I had a major shake down in September which did throw up a few minor issues. :moglite:

The overall conversion is just fantastic, it's a true delight to drive but as this is an R&D project I was expecting some teething problems.

I run my truck on LPG most of the time using a "cooker ring" system with out any problems but the Thor top end draws quite a bit more air than the Hot wire so I did have a few "lean" moments.. I now need a new K&N air filter as mine now looks like a balloon because of a couple of back fires at idle and low acceleration. It was just a few adjustment and that was sorted.

Running petrol I have had no problems.
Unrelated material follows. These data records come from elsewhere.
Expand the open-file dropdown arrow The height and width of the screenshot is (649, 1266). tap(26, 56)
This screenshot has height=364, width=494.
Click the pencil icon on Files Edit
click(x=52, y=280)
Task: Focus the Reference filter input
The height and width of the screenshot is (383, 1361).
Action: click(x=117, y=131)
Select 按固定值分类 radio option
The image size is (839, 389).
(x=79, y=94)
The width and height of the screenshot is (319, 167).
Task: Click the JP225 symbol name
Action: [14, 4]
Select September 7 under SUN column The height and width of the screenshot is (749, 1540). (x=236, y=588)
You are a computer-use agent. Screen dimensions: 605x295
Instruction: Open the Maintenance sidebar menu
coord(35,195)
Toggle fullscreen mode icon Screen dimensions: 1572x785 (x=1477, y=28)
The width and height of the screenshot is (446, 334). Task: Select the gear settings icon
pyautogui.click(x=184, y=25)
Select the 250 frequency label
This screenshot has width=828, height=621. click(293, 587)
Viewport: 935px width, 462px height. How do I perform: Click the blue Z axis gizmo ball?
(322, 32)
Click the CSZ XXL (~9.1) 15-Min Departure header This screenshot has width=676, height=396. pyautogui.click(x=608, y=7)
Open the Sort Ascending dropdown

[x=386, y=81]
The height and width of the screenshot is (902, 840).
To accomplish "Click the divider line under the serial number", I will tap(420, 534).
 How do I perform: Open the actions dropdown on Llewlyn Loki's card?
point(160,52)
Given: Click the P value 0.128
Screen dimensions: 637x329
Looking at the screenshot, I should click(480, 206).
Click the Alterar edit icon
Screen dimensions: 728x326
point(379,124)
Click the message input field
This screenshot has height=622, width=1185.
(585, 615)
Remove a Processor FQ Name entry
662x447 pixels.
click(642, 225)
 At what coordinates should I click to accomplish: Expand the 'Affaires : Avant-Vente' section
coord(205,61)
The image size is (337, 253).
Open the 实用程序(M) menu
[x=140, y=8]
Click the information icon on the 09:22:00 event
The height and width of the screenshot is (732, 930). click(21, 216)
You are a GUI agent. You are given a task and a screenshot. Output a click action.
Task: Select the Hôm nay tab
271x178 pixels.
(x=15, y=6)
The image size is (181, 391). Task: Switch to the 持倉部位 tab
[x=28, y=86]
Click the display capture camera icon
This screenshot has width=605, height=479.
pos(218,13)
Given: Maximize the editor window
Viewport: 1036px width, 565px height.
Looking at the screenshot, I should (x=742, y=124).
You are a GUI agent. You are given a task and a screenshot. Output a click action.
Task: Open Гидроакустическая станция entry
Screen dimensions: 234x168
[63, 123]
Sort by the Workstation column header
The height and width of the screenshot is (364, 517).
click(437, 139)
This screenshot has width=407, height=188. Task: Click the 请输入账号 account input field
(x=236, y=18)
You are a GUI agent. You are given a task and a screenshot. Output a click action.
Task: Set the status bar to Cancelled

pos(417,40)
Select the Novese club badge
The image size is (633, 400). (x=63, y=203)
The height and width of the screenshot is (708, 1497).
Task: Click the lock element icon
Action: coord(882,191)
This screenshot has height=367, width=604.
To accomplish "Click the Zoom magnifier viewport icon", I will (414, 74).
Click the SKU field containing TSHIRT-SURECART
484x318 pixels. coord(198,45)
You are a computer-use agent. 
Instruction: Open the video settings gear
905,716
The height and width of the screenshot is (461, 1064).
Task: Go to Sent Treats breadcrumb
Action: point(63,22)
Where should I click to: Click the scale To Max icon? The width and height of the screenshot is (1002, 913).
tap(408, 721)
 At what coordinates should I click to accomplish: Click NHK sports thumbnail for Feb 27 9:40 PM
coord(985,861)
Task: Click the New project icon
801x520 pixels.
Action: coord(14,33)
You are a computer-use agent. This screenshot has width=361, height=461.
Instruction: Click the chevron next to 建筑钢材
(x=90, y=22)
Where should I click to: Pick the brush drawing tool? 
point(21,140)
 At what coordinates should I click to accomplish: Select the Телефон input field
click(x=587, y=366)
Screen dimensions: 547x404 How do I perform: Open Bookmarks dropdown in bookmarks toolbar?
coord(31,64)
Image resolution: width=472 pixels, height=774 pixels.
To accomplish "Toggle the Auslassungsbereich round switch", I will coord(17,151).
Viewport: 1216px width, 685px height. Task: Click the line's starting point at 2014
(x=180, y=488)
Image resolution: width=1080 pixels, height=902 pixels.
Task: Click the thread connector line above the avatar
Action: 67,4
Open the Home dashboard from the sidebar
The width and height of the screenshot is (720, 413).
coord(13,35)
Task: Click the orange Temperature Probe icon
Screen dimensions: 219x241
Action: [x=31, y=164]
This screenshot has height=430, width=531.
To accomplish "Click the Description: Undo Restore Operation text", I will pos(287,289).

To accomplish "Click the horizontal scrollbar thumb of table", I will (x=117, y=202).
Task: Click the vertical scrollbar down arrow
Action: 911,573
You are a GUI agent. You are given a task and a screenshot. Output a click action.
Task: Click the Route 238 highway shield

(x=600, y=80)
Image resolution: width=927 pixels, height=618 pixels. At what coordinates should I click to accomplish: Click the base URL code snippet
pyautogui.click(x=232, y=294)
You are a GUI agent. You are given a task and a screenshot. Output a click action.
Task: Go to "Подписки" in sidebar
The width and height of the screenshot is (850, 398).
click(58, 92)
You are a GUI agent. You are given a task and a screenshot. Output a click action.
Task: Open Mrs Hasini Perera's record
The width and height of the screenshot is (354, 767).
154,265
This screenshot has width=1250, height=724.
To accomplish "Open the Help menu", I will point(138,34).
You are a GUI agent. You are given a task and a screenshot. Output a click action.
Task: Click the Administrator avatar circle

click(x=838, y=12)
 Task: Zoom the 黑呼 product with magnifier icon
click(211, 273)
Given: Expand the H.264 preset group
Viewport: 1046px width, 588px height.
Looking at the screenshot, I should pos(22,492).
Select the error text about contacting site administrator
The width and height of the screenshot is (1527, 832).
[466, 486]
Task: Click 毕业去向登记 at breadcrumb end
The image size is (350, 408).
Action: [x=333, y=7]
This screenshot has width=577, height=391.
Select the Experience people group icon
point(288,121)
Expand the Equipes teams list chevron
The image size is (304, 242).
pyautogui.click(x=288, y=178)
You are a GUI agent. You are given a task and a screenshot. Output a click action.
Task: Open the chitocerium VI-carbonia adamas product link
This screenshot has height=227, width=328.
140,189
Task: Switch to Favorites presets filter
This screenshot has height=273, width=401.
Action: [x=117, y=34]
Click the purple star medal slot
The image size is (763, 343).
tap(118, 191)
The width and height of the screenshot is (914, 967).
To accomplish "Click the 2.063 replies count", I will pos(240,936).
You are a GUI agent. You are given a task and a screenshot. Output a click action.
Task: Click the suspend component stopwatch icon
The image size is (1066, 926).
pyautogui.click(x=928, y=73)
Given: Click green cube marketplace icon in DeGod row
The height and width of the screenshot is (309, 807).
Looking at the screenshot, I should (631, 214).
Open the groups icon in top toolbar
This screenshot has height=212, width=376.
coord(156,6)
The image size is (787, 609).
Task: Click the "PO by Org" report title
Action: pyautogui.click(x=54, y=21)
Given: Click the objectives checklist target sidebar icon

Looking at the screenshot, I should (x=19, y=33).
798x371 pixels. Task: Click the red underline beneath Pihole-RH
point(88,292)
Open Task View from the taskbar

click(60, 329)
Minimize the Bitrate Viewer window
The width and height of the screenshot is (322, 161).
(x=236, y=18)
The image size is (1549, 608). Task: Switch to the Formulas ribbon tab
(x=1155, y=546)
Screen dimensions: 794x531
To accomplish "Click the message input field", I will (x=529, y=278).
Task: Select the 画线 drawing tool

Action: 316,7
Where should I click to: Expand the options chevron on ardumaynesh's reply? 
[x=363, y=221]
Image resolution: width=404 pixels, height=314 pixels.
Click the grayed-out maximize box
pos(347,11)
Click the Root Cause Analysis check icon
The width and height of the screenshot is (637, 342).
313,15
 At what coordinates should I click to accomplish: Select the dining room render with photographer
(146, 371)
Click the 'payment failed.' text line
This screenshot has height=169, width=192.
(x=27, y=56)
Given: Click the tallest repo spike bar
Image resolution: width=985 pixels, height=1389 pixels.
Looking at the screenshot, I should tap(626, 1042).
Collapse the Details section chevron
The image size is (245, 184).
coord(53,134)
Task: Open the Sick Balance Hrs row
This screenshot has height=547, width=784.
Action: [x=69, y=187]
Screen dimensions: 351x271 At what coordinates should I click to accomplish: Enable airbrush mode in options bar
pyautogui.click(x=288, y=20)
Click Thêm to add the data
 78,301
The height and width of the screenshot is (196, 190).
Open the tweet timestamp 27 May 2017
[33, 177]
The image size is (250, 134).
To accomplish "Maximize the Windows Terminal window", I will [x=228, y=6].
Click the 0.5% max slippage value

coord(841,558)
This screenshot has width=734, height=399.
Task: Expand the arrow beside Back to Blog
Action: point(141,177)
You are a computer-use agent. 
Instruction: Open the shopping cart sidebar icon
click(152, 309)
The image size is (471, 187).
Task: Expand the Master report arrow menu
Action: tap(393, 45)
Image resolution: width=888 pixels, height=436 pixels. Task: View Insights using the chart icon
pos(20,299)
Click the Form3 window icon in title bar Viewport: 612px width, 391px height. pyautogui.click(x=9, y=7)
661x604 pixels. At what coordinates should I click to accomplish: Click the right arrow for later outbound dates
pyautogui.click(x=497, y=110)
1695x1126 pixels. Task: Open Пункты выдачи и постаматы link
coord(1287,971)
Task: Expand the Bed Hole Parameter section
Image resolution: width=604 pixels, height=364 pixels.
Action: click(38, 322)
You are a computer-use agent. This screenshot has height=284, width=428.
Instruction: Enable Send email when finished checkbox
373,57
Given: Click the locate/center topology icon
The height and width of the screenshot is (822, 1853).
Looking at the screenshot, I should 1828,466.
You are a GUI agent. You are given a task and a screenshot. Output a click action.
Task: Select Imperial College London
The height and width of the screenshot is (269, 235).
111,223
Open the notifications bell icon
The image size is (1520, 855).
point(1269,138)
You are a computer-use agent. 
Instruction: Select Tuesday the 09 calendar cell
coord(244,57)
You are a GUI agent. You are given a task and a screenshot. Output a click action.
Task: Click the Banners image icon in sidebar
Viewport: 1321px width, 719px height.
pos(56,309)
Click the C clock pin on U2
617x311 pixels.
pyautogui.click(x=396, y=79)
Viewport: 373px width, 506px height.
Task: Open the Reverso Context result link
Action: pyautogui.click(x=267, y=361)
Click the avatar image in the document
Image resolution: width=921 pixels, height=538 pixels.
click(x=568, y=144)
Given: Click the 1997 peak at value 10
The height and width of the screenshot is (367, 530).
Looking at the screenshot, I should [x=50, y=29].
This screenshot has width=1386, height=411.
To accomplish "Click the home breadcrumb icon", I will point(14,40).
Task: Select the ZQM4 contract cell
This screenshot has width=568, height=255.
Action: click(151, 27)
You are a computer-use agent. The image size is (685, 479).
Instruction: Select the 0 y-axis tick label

I have not lowered the PRV pressure from 3.6 bar or 52psi as it runs like a dream so don't fix whats working..

The Temp sensor was, I thought, showing higher readings than that where true so I unlimbered the snapon IR temp doofer and the difference is within tolerances but the oil pressure fell off the gauge..... I came home from an event with no indicated oil pressure and 92c on the MT water temp gauge.

We were fully loaded with kit on a kin hot day but I was very concerned.

I removed the oil pressure sensor that is for the oil light and fitted an oil pressure gauge and...... all was well, 25psi at hot idle and 40psi 2000 plus rpm. That is with all standard oil pump parts. I purchased a new oil pressure sender and all is good.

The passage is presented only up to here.